■ Document excerpt ■
A Victory for the 1st Armored Division





By Ed Offley



After more than two months of armed rebellion in southern Iraq, radical Shiite Sheik Muqtada al-Sadr last week threw in the towel.



Blustering all the way, the hothead cleric announced a change of position: Instead of opposing the interim Iraqi government that is set to assume power next week, he now will form a political party that will participate in Iraqi civilian political affairs. But Iraqis and American troops know better why al-Sadr changed his mind.



Al-Sadr gave up because the 1st Armored Division squashed his ragtag militia like so many cockroaches.



As Washington Times Pentagon reporter Rowan Scarborough described it this week, “The Germany-based division defeated the militia with a mix of American firepower and money paid to informants. Officers today say ‘Operation Iron Saber’ will go down in military history books as one of the most important battles in post-Saddam Hussein Iraq.”



The 1st Armored Division was not even in Iraq when al-Sadr attempted a mass uprising against the U.S.-led coalition on Apr. 8 following the seizure of his newspaper and the arrest of a key aide. The division’s troops and gear were in Kuwait preparing to redeploy to bases in Germany after a yearlong occupation tour in Iraq. But with an estimated 10,000 members of his militia threatening to seize power in the Shiite cities of Karbala, Najaf, Kufa, Diwaniyah and Kut, the order went out and Maj. Gen. Martin E. Dempsey’s troops raced back into southern Iraq.



And here they did the right thing. Dempsey and his deputies threw away the field manual and devised a brilliant cut-and-paste operation that combined brute force in direct fighting with the cleric’s gunmen, precision-guided fires to avoid damaging religious shrines and killing innocent bystanders, while utilizing information operations and old-fashioned cash bribes to entice other Iraqis to provide them with “actionable intelligence” against the militias. Like the Marines at Fallujah, they avoided getting bogged down in city street fighting.



It helped that within the Iraqi Shiite community, al-Sadr was more of a renegade than a true popular hero. He is still suspected of complicity in the murder of respected Ayatollah Abdel-Majid Khoei, a moderate Shiite cleric, in April 2003. Many Iraqis, angered over his militia's kidnappings and thievery, quickly volunteered as spies for the Americans, as did a few moderate clerics who publicly stayed neutral.

■ Entries shown ■
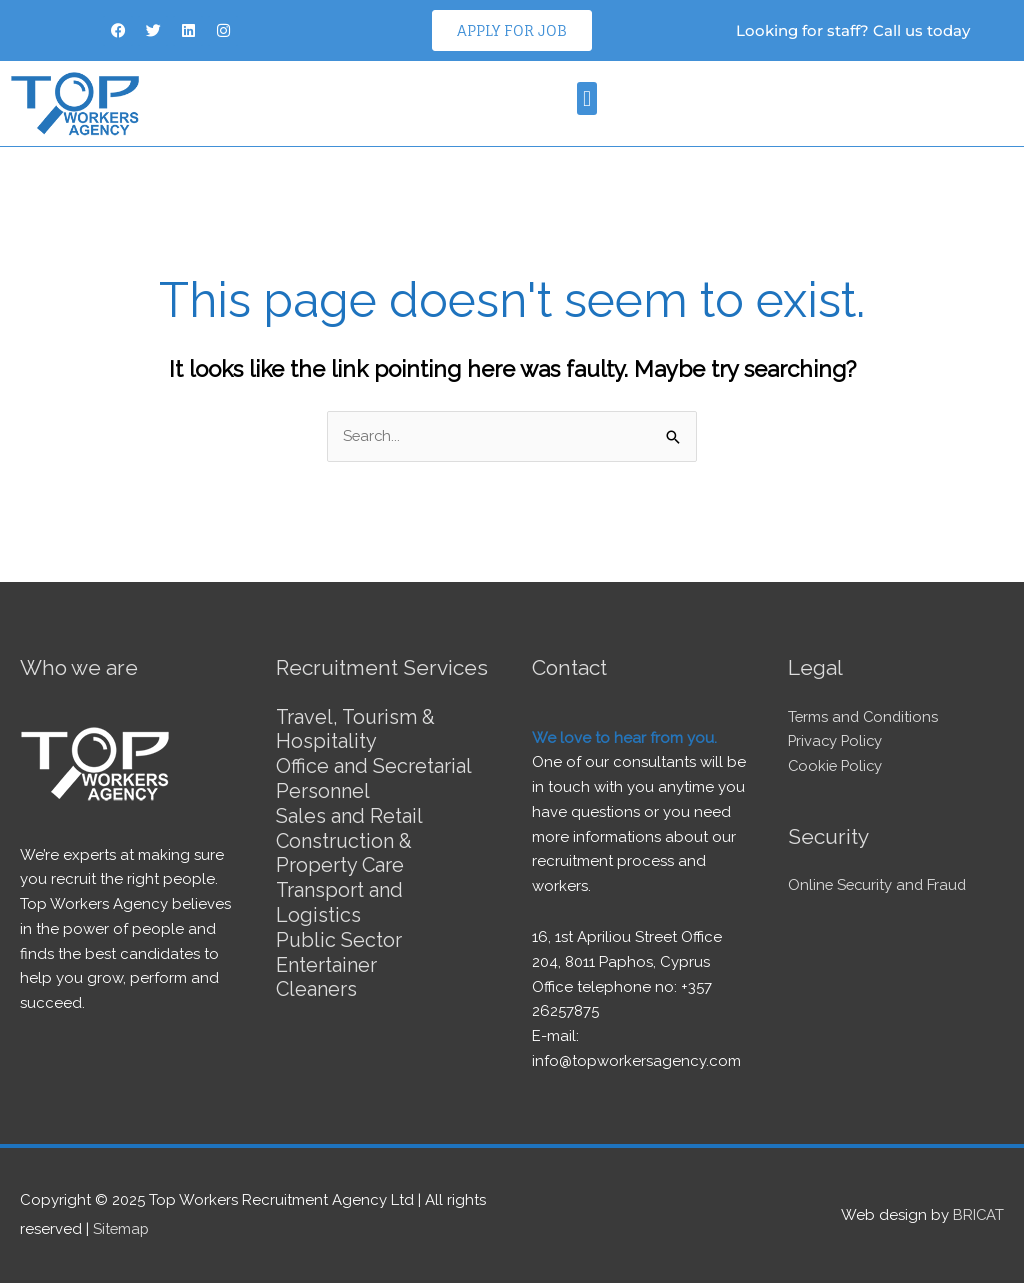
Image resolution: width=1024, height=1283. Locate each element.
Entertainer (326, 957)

--

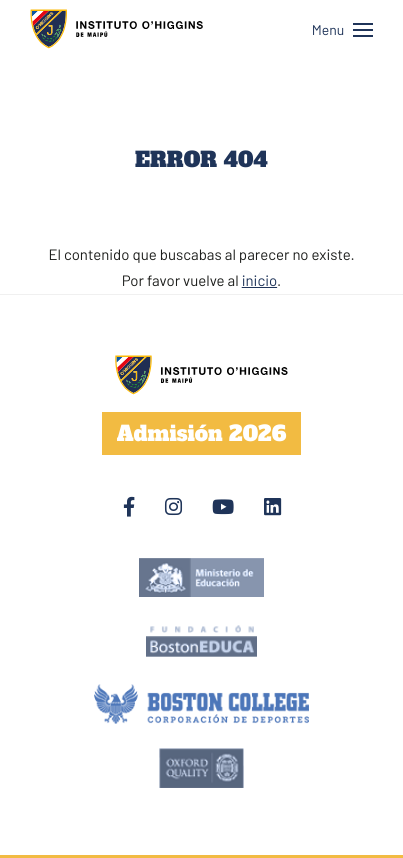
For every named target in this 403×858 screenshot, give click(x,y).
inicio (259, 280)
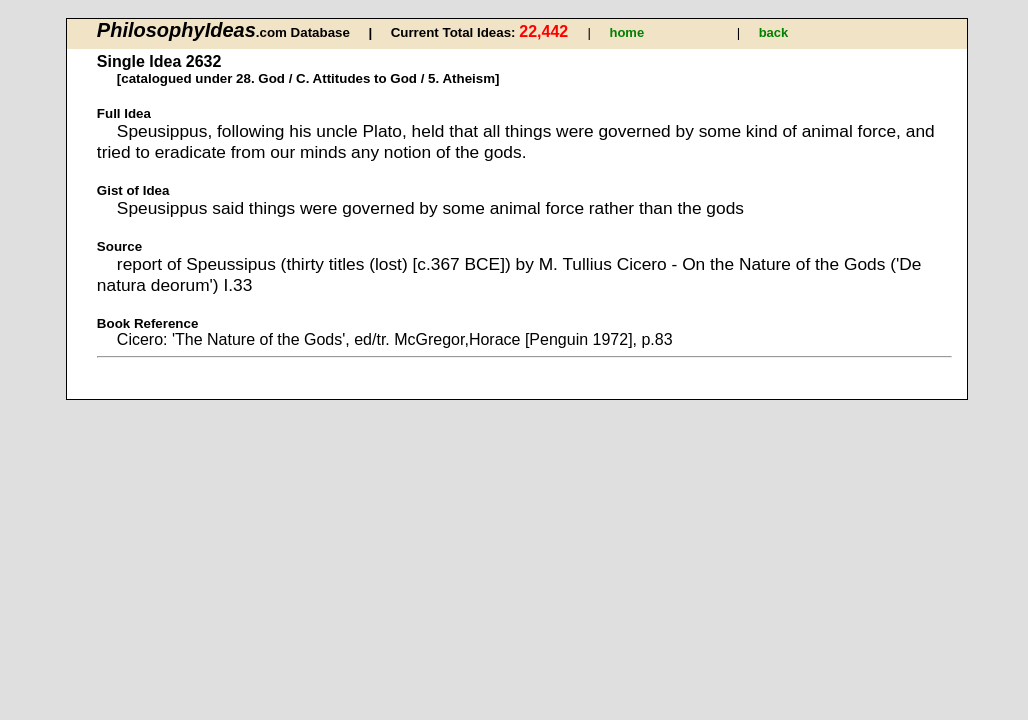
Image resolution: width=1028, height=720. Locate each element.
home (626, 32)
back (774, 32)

---

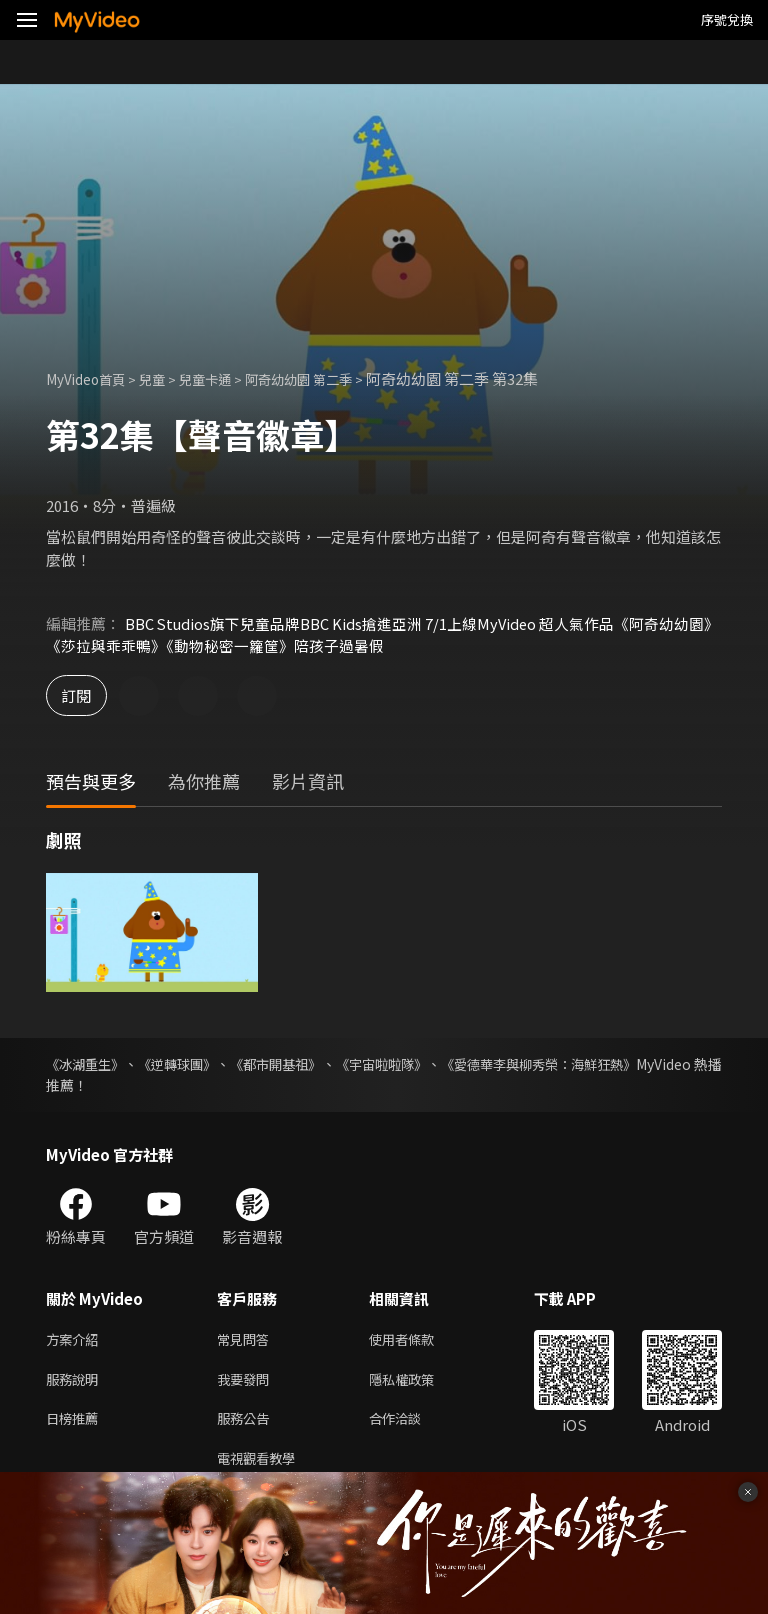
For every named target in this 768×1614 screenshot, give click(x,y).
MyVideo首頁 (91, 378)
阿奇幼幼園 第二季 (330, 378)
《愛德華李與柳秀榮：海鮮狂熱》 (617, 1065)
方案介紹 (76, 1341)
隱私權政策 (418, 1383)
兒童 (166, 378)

■ Objectives ■
1. Using the article on the 1st Armored Division, answer these:
(a) On what date did al-Sadr attempt a mass uprising against the U.S.-led coalition?
(b) Where were the division's troops and gear when that uprising began?
(c) Which cleric's murder is al-Sadr still suspected of having a part in?
2. Can you carry on the article on the 1st Armored Division from its final sentence?
The items have nothing to do with the article on the 1st Armored Division.

■ In response ■
1.
(a) Apr. 8.
(b) In Kuwait, preparing to redeploy to bases in Germany.
(c) Ayatollah Abdel-Majid Khoei.

2.
“Iron Saber” ran on four elements: massive combat power, information operations to discredit al-Sadr, rebuilding the Iraqi security forces that had fled during the uprising, and instigating civil affairs operations immediately after the end of armed clashes.



The campaign began with a move into Kut in early April, followed by an incursion into Diwaniyah. Then one of the division’s battalions sent a force of 18 M1A1 tanks into Karbala, where strict rules of engagement aimed to spare religious shrines. Then the 1st Armored’s soldiers moved into Najaf and Kufa, where al-Sadr and several thousand of his militia fighters still lurked.



“As soon as we finished military operations, we immediately began civil-military operations,” deputy division commander Brig. Gen. Mark Hertling told the Times. “We crossed over from bullets to money.”



Iraq is headed for initial sovereignty at the end of this month despite the ongoing ferocious insurgency by foreign jihadist fighters who even now are unleashing widespread violence across the Sunni Triangle. American and allied troops are still fighting and dying as they battle back. The surest bet is that Iraq will remain a violent and dangerous place for years to come.



But as the troops of the 1st Armored Division have shown, victories on the ground merely require the correct tactics. It is to their credit that Dempsey and his fellow generals came up with a workable plan.